[Collected data]
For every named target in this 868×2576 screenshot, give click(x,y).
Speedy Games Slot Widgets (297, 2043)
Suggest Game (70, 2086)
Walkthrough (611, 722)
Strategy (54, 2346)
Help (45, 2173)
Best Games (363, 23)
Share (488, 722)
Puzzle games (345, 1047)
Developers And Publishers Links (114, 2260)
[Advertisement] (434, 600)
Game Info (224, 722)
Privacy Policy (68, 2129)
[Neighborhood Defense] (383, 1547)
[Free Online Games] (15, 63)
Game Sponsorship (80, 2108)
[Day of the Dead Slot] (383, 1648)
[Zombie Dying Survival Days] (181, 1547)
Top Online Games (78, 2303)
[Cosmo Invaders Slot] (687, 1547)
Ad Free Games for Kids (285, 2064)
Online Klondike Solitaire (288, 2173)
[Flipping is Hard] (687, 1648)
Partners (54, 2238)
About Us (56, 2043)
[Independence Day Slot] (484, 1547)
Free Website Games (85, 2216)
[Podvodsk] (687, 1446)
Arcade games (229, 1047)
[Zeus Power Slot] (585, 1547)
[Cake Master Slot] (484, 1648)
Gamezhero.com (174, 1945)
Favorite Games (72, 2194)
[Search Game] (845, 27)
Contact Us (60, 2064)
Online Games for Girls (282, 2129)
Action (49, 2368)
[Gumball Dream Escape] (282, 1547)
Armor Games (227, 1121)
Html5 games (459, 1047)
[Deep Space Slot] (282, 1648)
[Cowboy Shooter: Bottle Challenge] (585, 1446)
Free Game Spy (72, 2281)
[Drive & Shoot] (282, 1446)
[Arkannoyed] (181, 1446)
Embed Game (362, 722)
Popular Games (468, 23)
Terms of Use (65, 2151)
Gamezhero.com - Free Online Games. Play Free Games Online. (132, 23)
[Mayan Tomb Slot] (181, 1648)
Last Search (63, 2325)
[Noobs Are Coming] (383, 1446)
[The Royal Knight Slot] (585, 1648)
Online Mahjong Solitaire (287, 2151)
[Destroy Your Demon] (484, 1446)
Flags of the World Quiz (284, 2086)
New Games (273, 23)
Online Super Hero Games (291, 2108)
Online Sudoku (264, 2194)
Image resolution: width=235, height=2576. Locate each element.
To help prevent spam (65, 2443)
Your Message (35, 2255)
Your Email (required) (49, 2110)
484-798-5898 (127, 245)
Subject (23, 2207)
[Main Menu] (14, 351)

* [YOUR TASK] Proceeding from the line containing "Last Search (63, 2325)" through the line containing "Your Email (required) (49, 2110)", transcribe the lines above exactly, both end lines included.

* [WRITTEN ANSWER]
Last Search (63, 2325)
[Noobs Are Coming] (383, 1446)
[The Royal Knight Slot] (585, 1648)
Online Mahjong Solitaire (287, 2151)
[Destroy Your Demon] (484, 1446)
Flags of the World Quiz (284, 2086)
New Games (273, 23)
Online Super Hero Games (291, 2108)
Online Sudoku (264, 2194)
Image resolution: width=235, height=2576. Locate each element.
To help prevent spam (65, 2443)
Your Message (35, 2255)
Your Email (required) (49, 2110)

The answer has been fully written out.